Kristiansand was our departure point from Norway and as such we need to ‘clear out’ with Norwegian customs. When clearing in and out previously we had managed to do this all via email so I was keen to do this again and avoid a physical visit to the Kristiansand customs office.

Our temporary importation of Hal and exemption of import duty expired in early August so I was keen to leave by the book, however my emails to the Customs requesting email clearance had gone unanswered. Finally I emailed the helpful Tromso customs who offered to do the paperwork on behalf of their southern colleagues. After a quick email with passport details we were set to leave.

We motored through some of the islands surrounding Kristiansand for an hour…

and then out into the Skaggerak heading towards Gothenburg with a slight detour to avoid a Traffing Separation Scheme (shipping lane) and the tip of Denmark.

The wind was behind us and stronger than expected so we made great progress.

It was 140 miles to Gothenburg and we had planned our 0700 departure to get us into Gothenburg around noon the following day if we averaged 5.0 knots as we had done the previous few days. As we were rocketing along under full sail we made cracking progress. We passed Skagen on the northern tip of Denmark in the early evening. The wind died slightly and the seas smoothed which eased the task of cooking, before picking up again slightly to whisk us on our way to Gothenburg arriving at the entrance to the river around midnight. Average boat speed of 6.3 knots and an average speed over the ground of 7.0 knots (the difference being due to favourable tide or current).

This was the first landfall at night since arriving in Hartlepool last year. The plethora of shore lights obscured the navigational lights making pilotage ‘interesting’. All the starboard hand navigation marks had the same light characterist; Group 2 flash every 6 seconds. This made finding the ‘next’ mark tricky as they all looked the same! There was only one mark that we knowingly didn’t spot!

After motoring 12 miles up the river we moored in Lilla Bommen, a guest harbour right in the centre of town nestled between the Gothenburg Opera house and the sailing barque ‘Viking’.

Although it was dark when we arrived, it was definitely light by the time the three of us went to sleep (drinking beer takes time you know!).

As we had now re-entered the EU (talking about the Hal, not about a Brexit reversal) I needed to clear customs and immigration.
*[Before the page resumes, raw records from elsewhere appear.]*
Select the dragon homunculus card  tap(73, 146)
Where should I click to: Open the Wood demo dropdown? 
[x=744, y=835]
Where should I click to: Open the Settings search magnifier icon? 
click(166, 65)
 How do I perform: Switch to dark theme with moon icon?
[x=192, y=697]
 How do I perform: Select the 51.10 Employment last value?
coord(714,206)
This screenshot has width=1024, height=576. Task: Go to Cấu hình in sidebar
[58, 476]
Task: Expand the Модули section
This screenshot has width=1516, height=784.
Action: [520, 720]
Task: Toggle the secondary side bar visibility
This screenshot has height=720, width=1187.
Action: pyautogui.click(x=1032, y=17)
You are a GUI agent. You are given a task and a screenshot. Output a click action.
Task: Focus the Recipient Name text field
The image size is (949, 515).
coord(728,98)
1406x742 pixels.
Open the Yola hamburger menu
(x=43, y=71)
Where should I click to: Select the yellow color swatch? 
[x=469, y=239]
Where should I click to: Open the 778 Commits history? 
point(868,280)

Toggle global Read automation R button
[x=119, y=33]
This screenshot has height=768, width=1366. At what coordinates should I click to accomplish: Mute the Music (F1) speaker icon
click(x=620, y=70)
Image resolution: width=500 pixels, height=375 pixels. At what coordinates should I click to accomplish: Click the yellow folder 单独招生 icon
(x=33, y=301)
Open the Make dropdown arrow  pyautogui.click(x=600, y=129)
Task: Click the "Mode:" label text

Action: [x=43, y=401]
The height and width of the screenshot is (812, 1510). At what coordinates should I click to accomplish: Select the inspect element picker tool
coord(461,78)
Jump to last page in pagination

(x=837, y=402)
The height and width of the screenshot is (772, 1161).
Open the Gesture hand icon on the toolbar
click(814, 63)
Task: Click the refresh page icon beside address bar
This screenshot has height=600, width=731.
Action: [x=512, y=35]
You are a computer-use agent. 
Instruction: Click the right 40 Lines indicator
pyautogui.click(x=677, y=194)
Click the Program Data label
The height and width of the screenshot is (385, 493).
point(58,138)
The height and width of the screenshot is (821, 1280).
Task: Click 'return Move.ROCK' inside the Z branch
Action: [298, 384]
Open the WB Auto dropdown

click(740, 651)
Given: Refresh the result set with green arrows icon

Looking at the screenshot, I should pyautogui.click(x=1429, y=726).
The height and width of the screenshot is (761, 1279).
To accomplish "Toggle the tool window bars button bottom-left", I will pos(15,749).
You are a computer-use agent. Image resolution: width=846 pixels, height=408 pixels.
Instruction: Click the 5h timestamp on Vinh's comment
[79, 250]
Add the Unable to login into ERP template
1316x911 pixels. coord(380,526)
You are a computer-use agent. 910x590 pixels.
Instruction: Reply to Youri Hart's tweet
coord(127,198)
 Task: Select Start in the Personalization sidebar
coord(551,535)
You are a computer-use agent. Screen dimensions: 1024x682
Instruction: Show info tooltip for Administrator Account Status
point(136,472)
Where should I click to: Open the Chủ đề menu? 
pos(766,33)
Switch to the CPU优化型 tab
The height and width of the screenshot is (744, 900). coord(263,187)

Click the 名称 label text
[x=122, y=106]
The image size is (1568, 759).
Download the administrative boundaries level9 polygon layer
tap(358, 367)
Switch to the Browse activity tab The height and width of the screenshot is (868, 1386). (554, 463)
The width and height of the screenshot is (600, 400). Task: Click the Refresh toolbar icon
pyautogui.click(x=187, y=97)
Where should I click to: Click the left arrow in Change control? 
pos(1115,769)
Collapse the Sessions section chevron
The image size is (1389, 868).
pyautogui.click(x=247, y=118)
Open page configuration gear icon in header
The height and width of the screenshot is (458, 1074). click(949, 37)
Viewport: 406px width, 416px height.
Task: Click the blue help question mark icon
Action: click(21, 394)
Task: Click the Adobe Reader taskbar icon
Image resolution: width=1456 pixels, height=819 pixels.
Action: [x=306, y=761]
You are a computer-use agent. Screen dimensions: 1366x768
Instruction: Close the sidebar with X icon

The Pilot book and RYA website list the documentation and process required, however in the end Swedish Customs didn’t require anything and I got confirmation over the phone and via email that we were now cleared into Sweden and the EU. So much for worrying about this!

After showers, bacon sarnies and coffee from a cafe overlooking the marina, we headed off to see the sights.

Gothenburg (or Goteborg or many other variations) sustained a large ship building industry until the 1980s but now it just remains Scandinavias busiest port and the home of Volvo. We walked along the waterfront admiring and discussing the boats that belonged to the Maritiman Musuem. Mr T and I were impressed by MMB’s ability to identify the manufacturer of missiles on the destroyer Jagaren Småland – apparently Saab missiles are quite distinctive. You can take the man out of the army, but ….

Then it was off to the City Museum to look at Sweden’s only original Viking boat:

To be honest there wasn’t much left of the boat, and the rest of the museum seemed a bit ‘odd’.

We’d heard through a couple of sources that the Swedes all go on holiday during July with stories of restaurants and shops being closed while the owners and their families went to Norway. Walking around a deserted Gothenburg, it was clear to understand what they meant:

It was MMB’s last night so we marked this in true ‘boys’ style and had a curry! The waiter was an interesting Nepalese chap who had recently returned from a trip to his home town of Kathmandu where he had been helping with the earthquake relief with a team of his Swedish customers.

We saw MMB off at the bus station with slight hangovers (again) – I am beginning to think MMB doesn’t like sailing on Hal as he always has to leave the boat half way through the trip! I’m going to keep inviting him though as I’m sure I can break him.

Mr T and I then sorted the boat and set off down the river to explore the myriad of islands off the west coast of Sweden.